Task: Find the line that holds "Опис (44, 1361)", then repeat it and each line below it word for word through the end of the listing, leaving out pictures.

Exercise data:
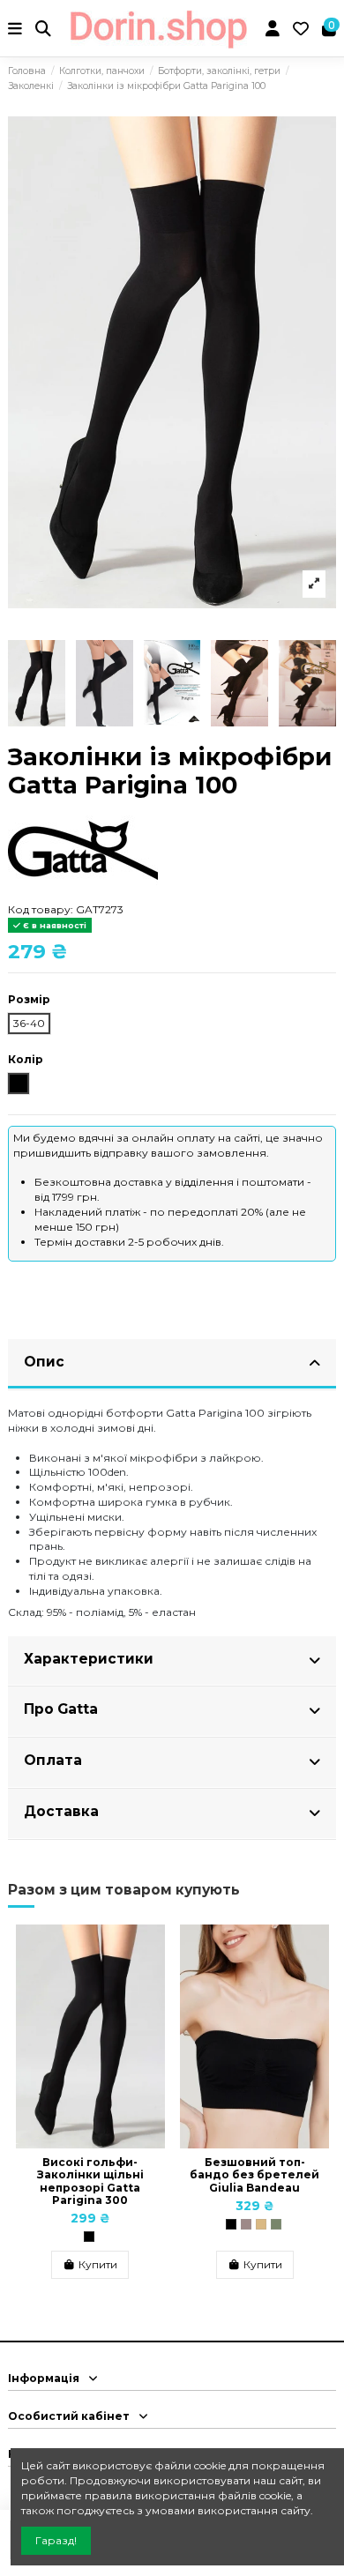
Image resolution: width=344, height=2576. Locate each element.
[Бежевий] (261, 2224)
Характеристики (88, 1658)
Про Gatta (61, 1709)
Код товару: (40, 909)
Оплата (53, 1760)
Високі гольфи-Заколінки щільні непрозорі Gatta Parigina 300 (90, 2181)
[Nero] (89, 2236)
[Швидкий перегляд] (151, 1978)
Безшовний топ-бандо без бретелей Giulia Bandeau (254, 2174)
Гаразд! (56, 2540)
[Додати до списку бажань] (151, 1949)
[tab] (172, 1364)
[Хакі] (276, 2224)
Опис (44, 1361)
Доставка (61, 1811)
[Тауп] (246, 2224)
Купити (98, 2264)
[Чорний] (231, 2224)
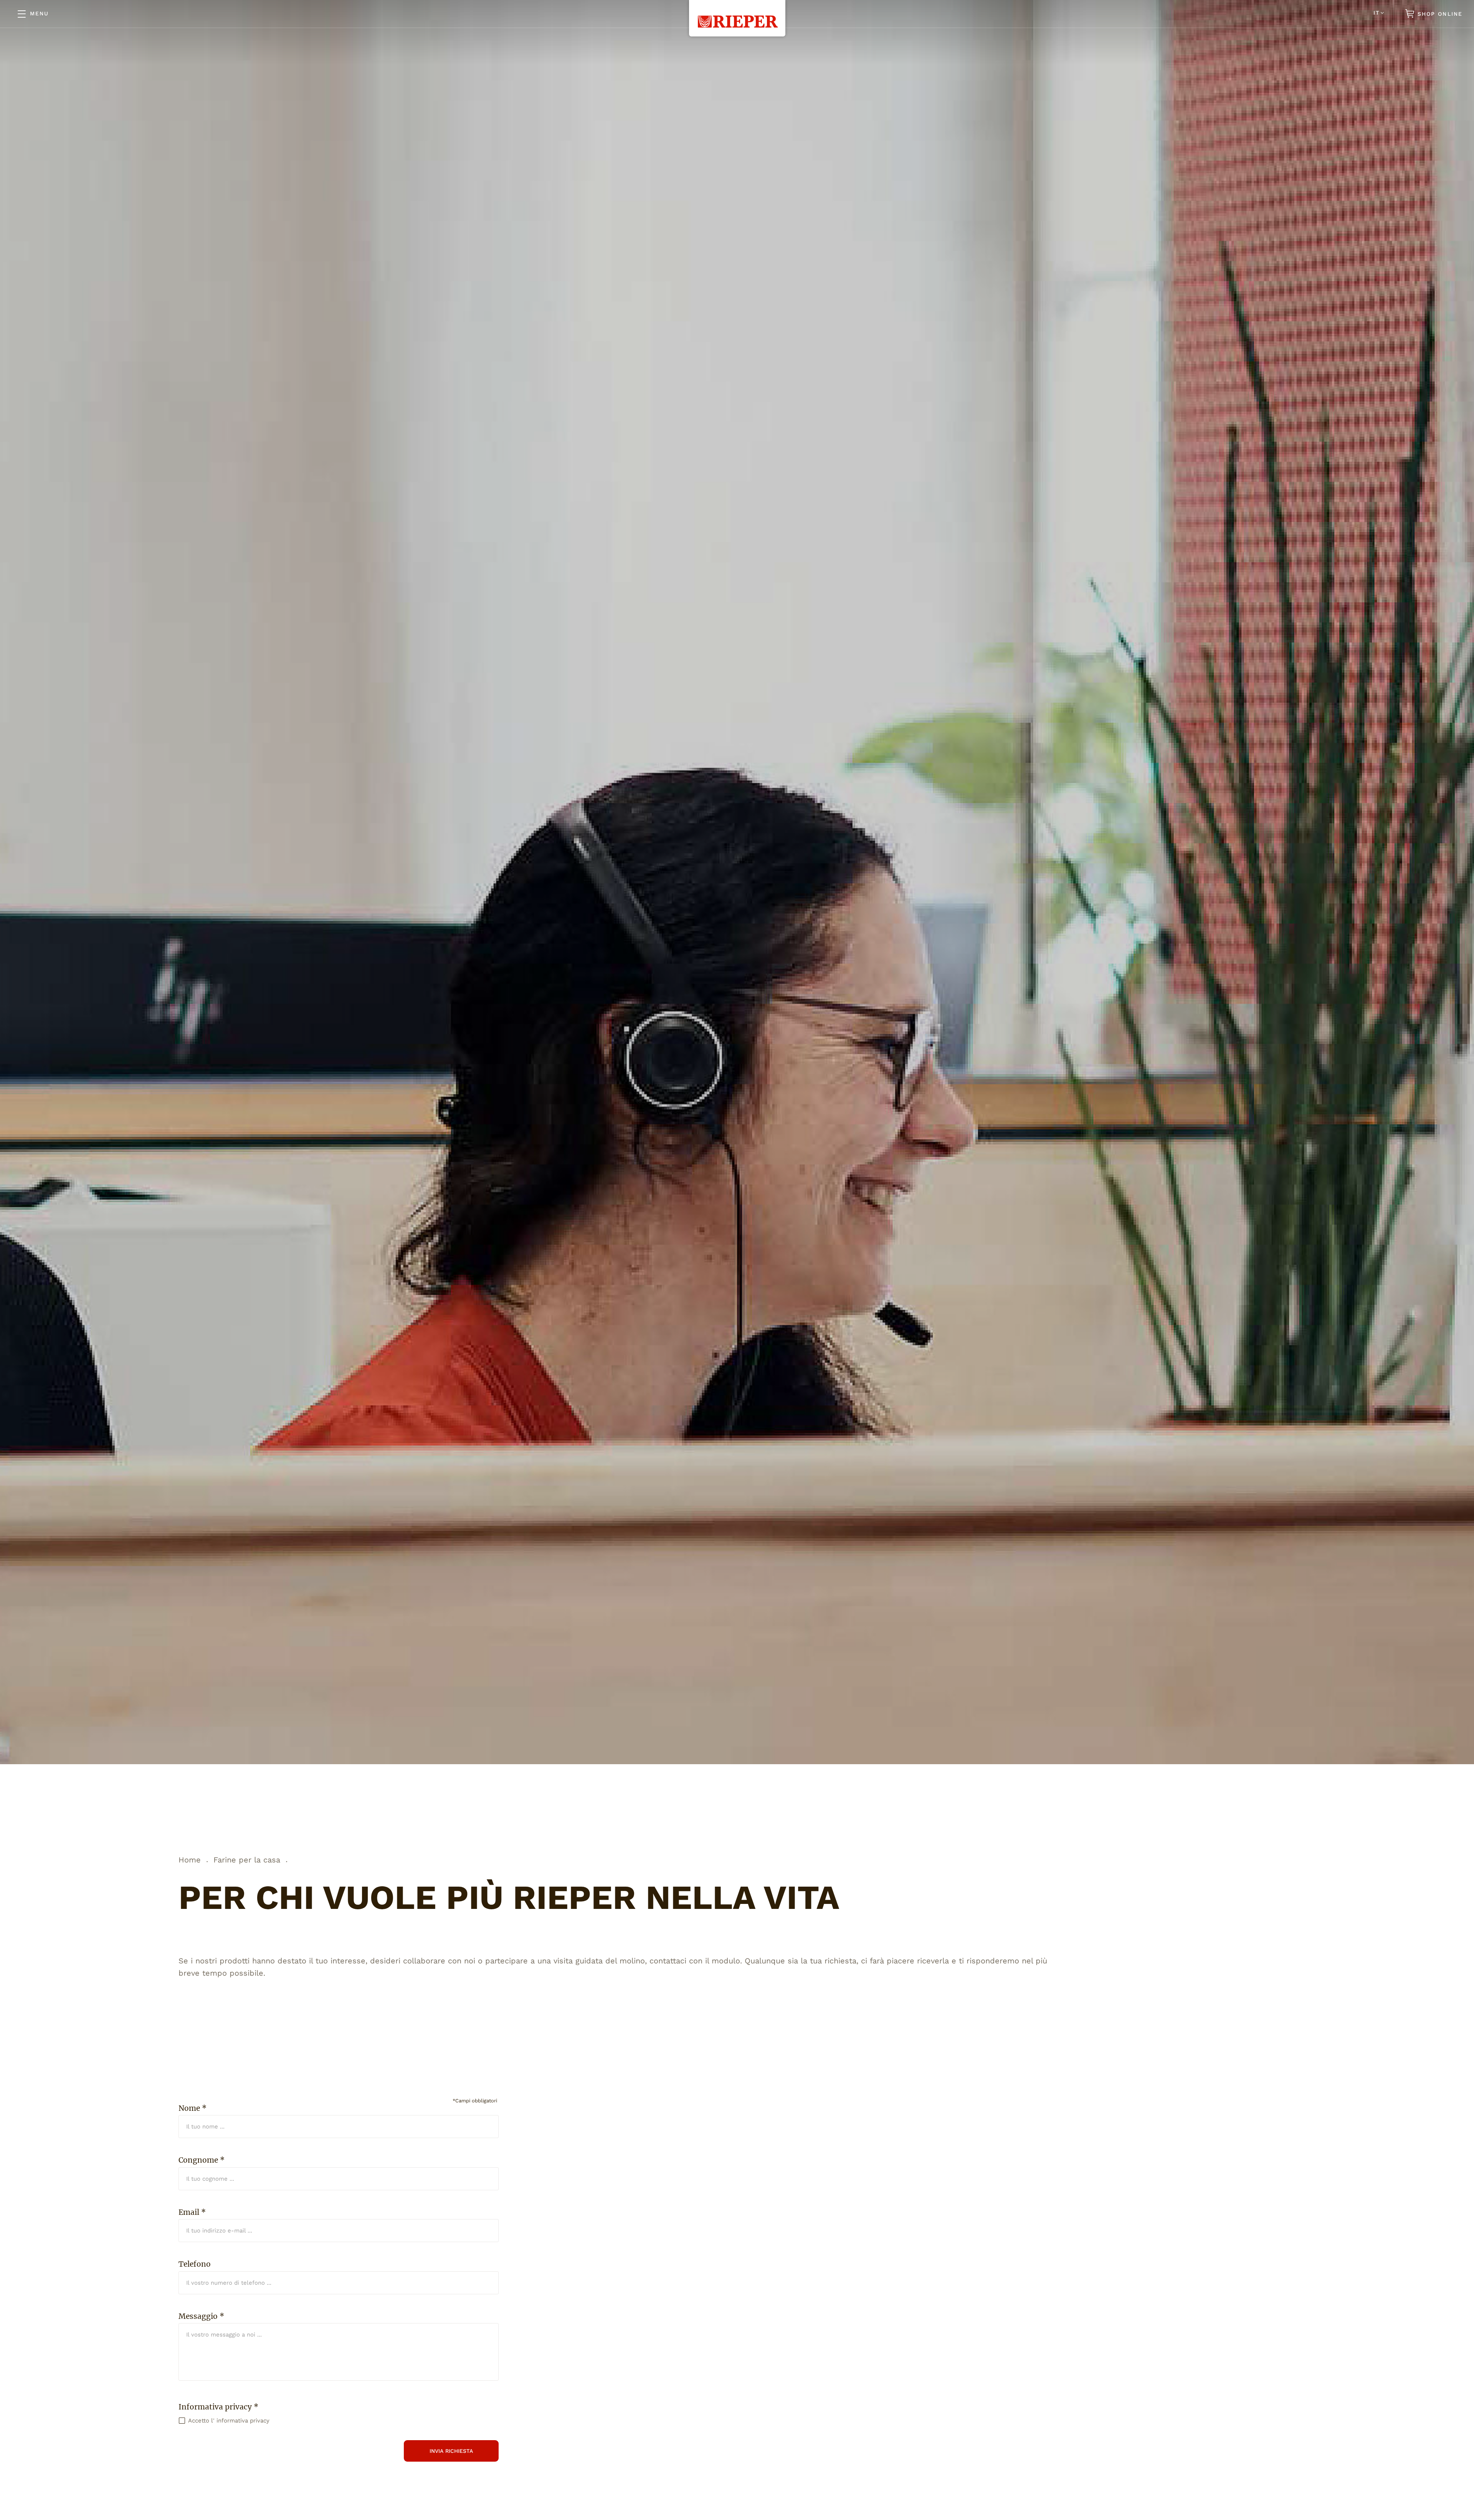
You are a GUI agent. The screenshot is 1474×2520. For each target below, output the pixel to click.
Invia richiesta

Result below:
Опис (44, 1361)
Доставка (61, 1811)
[Тауп] (246, 2224)
Купити (98, 2264)
[Чорний] (231, 2224)
You are a GUI agent. The screenshot is 1474×2520. For each target below, output the pixel to click.
Invia richiesta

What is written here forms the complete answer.